Se de fato cada história romanesca contém em si a gramática básica de todas as outras, não será então por acaso nem sem boa razão que o gênero há tempos vem servindo de via de ingresso à literatura, e mesmo à literatura ``adulta", para sucessivas gerações de leitores: o convívio com as formas básicas prepara o caminho para combinações mais complexas e exigentes.
No caso do romance de pretensões históricas, como os de Dumas, Scott e Alencar, pode-se ainda imaginar uma outra utilidade pedagógica: depois de décadas de livros didáticos de história dominados ou pela monotonia das datas ou por um marxismo de terceira categoria, que fazia desfilar um modo de produção atrás do outro, o romance histórico pode ajudar a criar no aluno ginasiano (e talvez futuro leitor de Carlo Ginzburg) um sentido de história viva, que demanda decisões e implica resultados tangíveis.
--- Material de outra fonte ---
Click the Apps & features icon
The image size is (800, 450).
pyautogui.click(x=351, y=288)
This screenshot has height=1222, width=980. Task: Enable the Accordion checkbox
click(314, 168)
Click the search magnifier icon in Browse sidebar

Sempre, é claro, com um grão de sal: num livro de 1986 (John de Witt), o historiador Herbert Rowen lança dúvidas sobre a participação de Guilherme 3º no complô contra os irmãos de Witt e, depois de elogiar a recriação do massacre no Buytenhoff, acusa Dumas de tornar irreconhecível a história.
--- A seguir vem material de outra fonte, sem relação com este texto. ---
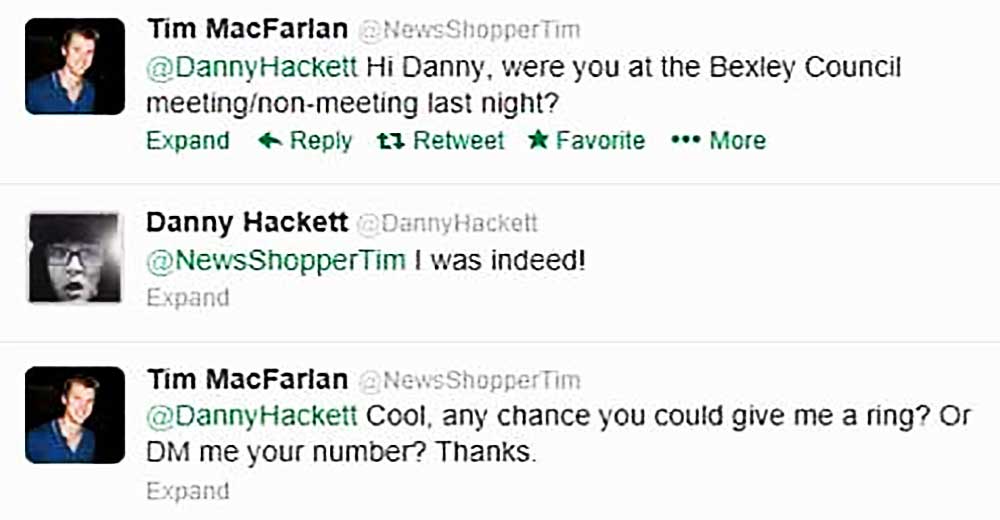Open Danny Hackett's profile picture
This screenshot has height=520, width=1000.
(x=75, y=257)
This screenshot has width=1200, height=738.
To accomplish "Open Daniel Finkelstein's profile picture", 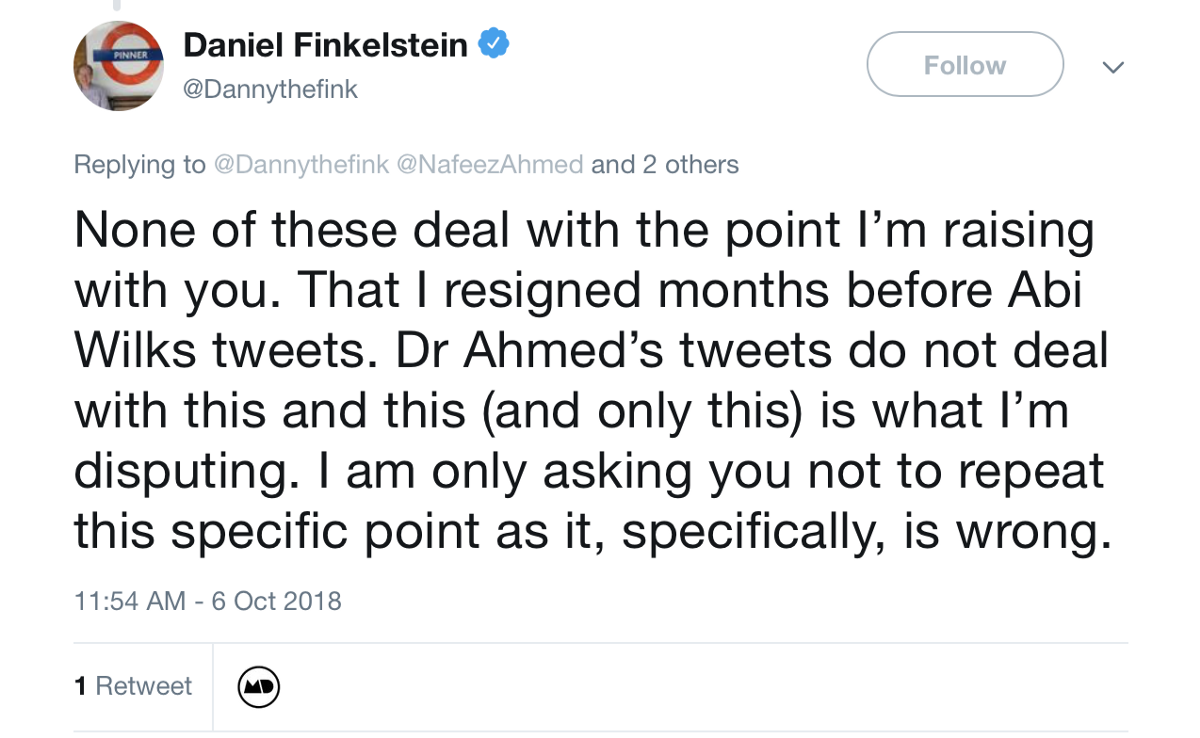I will pyautogui.click(x=118, y=66).
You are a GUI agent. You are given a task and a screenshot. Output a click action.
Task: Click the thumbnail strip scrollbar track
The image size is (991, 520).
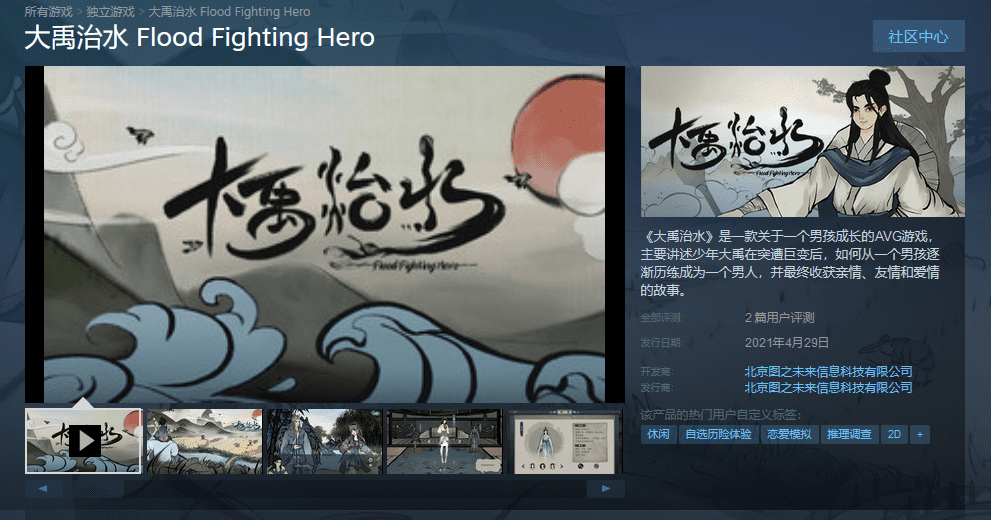click(x=324, y=488)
Por fim, vale lembrar que, já há alguns anos, José Paulo Paes falava da necessidade de uma literatura nacional de entretenimento. Algo de semelhante parece estar por trás desta edição d'``A Tulipa Negra", patrocinada por um grupo de escolas privadas paulistanas -supõe-se que para uso de seus alunos. Num país tão pouco romanesco como o Brasil (exceção feita à profusão de vilões, agrupados em lugares de nomes tão fabulosos como ``Palácio da Ondina"), é de se comemorar uma iniciativa dessas.